=== Section Start ===

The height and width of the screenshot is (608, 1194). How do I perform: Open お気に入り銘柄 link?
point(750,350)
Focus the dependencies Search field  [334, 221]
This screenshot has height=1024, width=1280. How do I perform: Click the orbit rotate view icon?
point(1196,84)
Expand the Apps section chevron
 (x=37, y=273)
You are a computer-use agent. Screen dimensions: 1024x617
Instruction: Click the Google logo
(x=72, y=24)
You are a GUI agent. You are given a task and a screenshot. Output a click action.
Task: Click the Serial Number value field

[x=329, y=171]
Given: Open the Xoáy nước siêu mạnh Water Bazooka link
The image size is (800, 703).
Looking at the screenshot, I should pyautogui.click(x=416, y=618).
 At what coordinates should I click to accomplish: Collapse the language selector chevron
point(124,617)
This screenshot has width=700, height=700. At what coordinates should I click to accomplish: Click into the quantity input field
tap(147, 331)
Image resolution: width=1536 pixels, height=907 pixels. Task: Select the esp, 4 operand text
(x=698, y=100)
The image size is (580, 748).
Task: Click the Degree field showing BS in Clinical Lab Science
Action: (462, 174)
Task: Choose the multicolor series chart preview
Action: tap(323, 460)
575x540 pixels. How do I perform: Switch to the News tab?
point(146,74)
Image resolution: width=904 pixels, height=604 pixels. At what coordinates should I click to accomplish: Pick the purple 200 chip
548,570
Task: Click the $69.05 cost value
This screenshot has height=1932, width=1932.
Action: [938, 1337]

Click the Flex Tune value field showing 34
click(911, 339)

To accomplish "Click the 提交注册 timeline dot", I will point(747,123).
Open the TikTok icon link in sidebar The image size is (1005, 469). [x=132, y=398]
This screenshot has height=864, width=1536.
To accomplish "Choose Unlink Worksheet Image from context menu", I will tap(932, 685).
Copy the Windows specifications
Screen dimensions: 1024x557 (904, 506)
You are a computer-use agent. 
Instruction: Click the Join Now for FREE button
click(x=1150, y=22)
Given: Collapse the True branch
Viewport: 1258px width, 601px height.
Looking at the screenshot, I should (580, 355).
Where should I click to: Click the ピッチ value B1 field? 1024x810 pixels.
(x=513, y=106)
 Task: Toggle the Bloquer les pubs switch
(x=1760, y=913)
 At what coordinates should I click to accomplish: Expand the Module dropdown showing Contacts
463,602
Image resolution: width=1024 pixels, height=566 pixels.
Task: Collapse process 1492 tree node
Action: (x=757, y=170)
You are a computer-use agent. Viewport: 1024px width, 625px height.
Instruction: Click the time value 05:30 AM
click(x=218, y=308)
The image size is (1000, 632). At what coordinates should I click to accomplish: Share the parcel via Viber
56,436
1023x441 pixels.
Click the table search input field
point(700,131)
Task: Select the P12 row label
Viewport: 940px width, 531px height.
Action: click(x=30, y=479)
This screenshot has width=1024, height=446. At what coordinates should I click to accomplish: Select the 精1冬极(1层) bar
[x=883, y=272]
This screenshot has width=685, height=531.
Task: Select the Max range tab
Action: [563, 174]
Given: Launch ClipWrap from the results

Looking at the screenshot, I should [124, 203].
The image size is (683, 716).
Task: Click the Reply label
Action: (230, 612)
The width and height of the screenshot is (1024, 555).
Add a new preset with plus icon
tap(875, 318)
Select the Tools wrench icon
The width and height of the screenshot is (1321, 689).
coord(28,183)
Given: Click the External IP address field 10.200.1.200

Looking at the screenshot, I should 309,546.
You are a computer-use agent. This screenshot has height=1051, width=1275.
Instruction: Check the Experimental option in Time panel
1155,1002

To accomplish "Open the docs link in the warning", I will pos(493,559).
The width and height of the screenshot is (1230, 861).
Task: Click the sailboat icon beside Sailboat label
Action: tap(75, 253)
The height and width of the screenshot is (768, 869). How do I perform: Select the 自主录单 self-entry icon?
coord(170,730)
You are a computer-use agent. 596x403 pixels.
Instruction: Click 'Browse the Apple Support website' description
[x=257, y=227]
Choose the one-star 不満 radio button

=== Section End ===

- **Your goal**
Return the complete material exactly as it appears.

- **Answer section**
The height and width of the screenshot is (608, 1194). How do I perform: Open お気に入り銘柄 link?
point(750,350)
Focus the dependencies Search field  [334, 221]
This screenshot has height=1024, width=1280. How do I perform: Click the orbit rotate view icon?
point(1196,84)
Expand the Apps section chevron
 (x=37, y=273)
You are a computer-use agent. Screen dimensions: 1024x617
Instruction: Click the Google logo
(x=72, y=24)
You are a GUI agent. You are given a task and a screenshot. Output a click action.
Task: Click the Serial Number value field

[x=329, y=171]
Given: Open the Xoáy nước siêu mạnh Water Bazooka link
The image size is (800, 703).
Looking at the screenshot, I should pyautogui.click(x=416, y=618).
 At what coordinates should I click to accomplish: Collapse the language selector chevron
point(124,617)
This screenshot has width=700, height=700. At what coordinates should I click to accomplish: Click into the quantity input field
tap(147, 331)
Image resolution: width=1536 pixels, height=907 pixels. Task: Select the esp, 4 operand text
(x=698, y=100)
The image size is (580, 748).
Task: Click the Degree field showing BS in Clinical Lab Science
Action: (462, 174)
Task: Choose the multicolor series chart preview
Action: tap(323, 460)
575x540 pixels. How do I perform: Switch to the News tab?
point(146,74)
Image resolution: width=904 pixels, height=604 pixels. At what coordinates should I click to accomplish: Pick the purple 200 chip
548,570
Task: Click the $69.05 cost value
This screenshot has height=1932, width=1932.
Action: [938, 1337]

Click the Flex Tune value field showing 34
click(911, 339)

To accomplish "Click the 提交注册 timeline dot", I will point(747,123).
Open the TikTok icon link in sidebar The image size is (1005, 469). [x=132, y=398]
This screenshot has height=864, width=1536.
To accomplish "Choose Unlink Worksheet Image from context menu", I will tap(932, 685).
Copy the Windows specifications
Screen dimensions: 1024x557 (904, 506)
You are a computer-use agent. 
Instruction: Click the Join Now for FREE button
click(x=1150, y=22)
Given: Collapse the True branch
Viewport: 1258px width, 601px height.
Looking at the screenshot, I should (580, 355).
Where should I click to: Click the ピッチ value B1 field? 1024x810 pixels.
(x=513, y=106)
 Task: Toggle the Bloquer les pubs switch
(x=1760, y=913)
 At what coordinates should I click to accomplish: Expand the Module dropdown showing Contacts
463,602
Image resolution: width=1024 pixels, height=566 pixels.
Task: Collapse process 1492 tree node
Action: (x=757, y=170)
You are a computer-use agent. Viewport: 1024px width, 625px height.
Instruction: Click the time value 05:30 AM
click(x=218, y=308)
The image size is (1000, 632). At what coordinates should I click to accomplish: Share the parcel via Viber
56,436
1023x441 pixels.
Click the table search input field
point(700,131)
Task: Select the P12 row label
Viewport: 940px width, 531px height.
Action: click(x=30, y=479)
This screenshot has width=1024, height=446. At what coordinates should I click to accomplish: Select the 精1冬极(1层) bar
[x=883, y=272]
This screenshot has width=685, height=531.
Task: Select the Max range tab
Action: [563, 174]
Given: Launch ClipWrap from the results

Looking at the screenshot, I should [124, 203].
The image size is (683, 716).
Task: Click the Reply label
Action: (230, 612)
The width and height of the screenshot is (1024, 555).
Add a new preset with plus icon
tap(875, 318)
Select the Tools wrench icon
The width and height of the screenshot is (1321, 689).
coord(28,183)
Given: Click the External IP address field 10.200.1.200

Looking at the screenshot, I should 309,546.
You are a computer-use agent. This screenshot has height=1051, width=1275.
Instruction: Check the Experimental option in Time panel
1155,1002

To accomplish "Open the docs link in the warning", I will pos(493,559).
The width and height of the screenshot is (1230, 861).
Task: Click the sailboat icon beside Sailboat label
Action: tap(75, 253)
The height and width of the screenshot is (768, 869). How do I perform: Select the 自主录单 self-entry icon?
coord(170,730)
You are a computer-use agent. 596x403 pixels.
Instruction: Click 'Browse the Apple Support website' description
[x=257, y=227]
Choose the one-star 不満 radio button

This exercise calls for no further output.